Beaumarchais se lança dans la guerre avec la même ardeur que dans le commerce. On va voir aux prises ses instincts patriotiques et ses calculs de négociant. Le voici d’abord demandant des matelots au ministre de la marine, M. de Sartines, pour le service de son grand vaisseau.


« Paris, ce 12 décembre 1778.
« Monsieur,

« J’ai l’honneur de vous demander une nouvelle lettre à M. de Marchais, sans laquelle il jure ses grands dieux qu’il ne donnera pas un seul homme au Fier Roderigue, qui deviendrait bientôt l’humble Roderigue, car il ne peut être fier que par vos bontés ; — plus l’ordre de me livrer les canons, boulets, etc., etc., par voie de compensation, au lieu de ce mot si dur, argent comptant, qu’on nous jette à la tête pendant que nous avons les mains pleines de réclamations légitimes, et que nous demandons à être payés de nos avances faites et de nos fournitures pour la marine, les plus claires possibles.

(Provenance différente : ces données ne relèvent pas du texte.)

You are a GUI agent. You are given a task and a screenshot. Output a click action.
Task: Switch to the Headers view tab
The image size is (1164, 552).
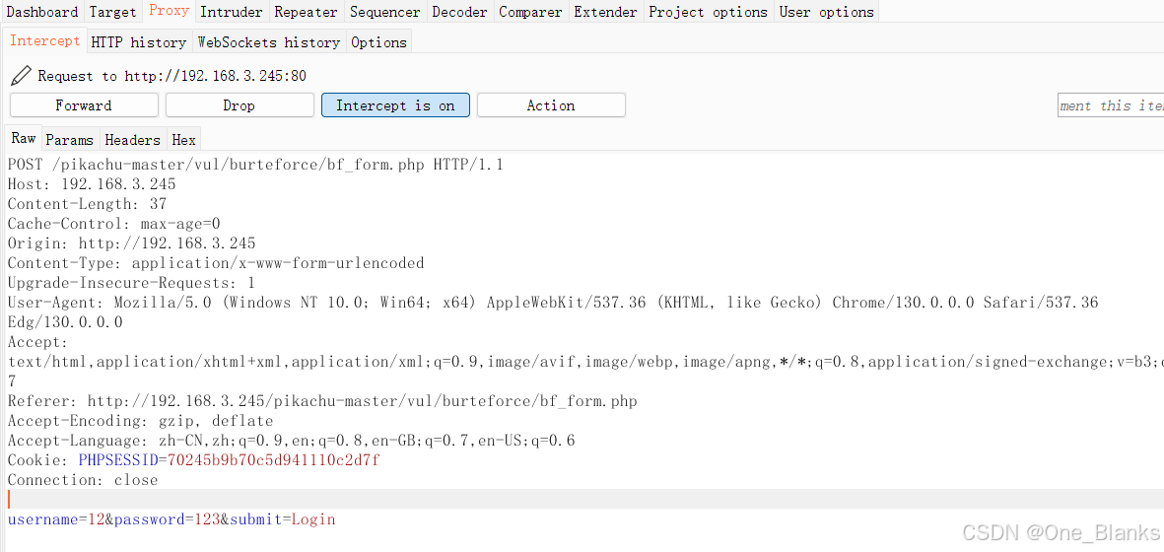(x=133, y=140)
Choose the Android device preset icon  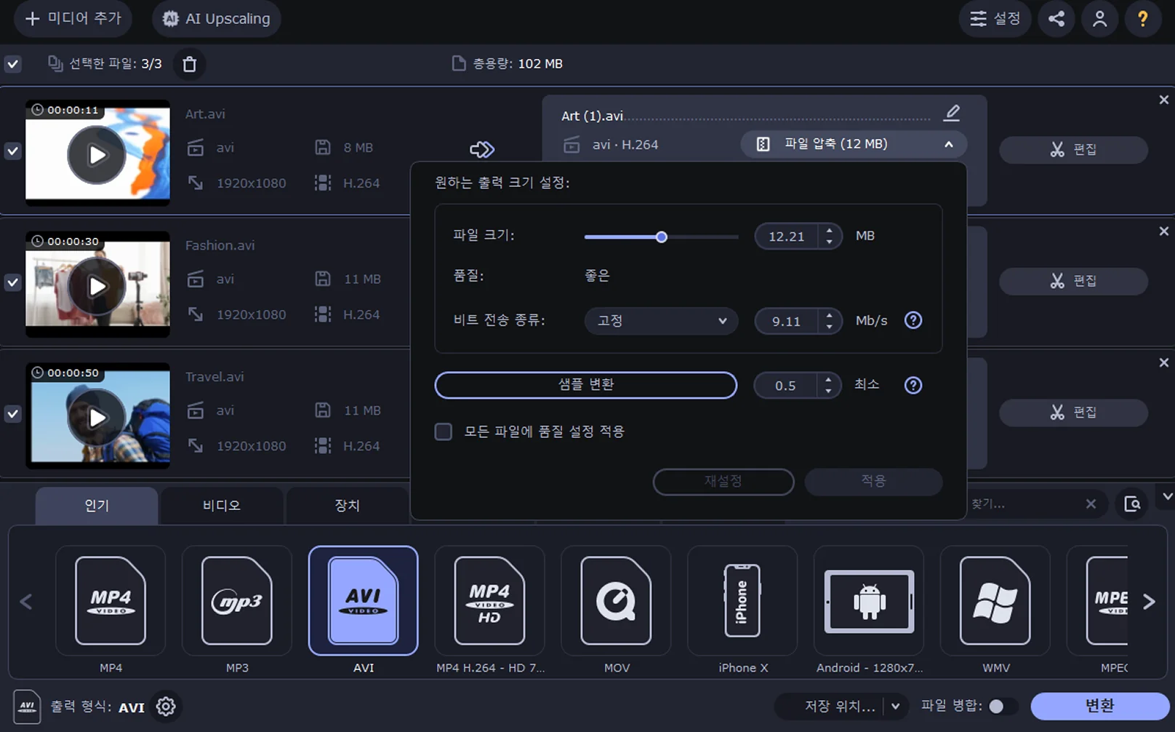869,601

« Je ne puis croire, monsieur, que je sois plus maltraité que le dernier des corsaires, parce que j’en suis le plus audacieux. Je vais croiser à travers l’Océan, convoyer, attaquer, brûler ou prendre des écumeurs, et parce que j’ai 60 canons et 160 pieds de quille, je me verrais moins bien accueilli que ceux qui ne nous vont pas à la jarretière ! J’ai trop de confiance en votre équité pour le craindre. Mon Fier Roderigue est absolument en guerre et sans aucune cargaison. Pendant que les autres se videront et se rempliront, lui croisera fièrement et balaiera les mers d’Amérique. Voilà, monsieur, sa vraie destination. Voyez vous-même si votre sage ordonnance est moins applicable à lui qu’à tous les projets de frégate qui ne sont encore que dans les espaces de l’imagination, pendant que le Fier Roderigue est prêt à labourer l’Atlantique aussitôt que vous lui permettrez d’avoir des matelots.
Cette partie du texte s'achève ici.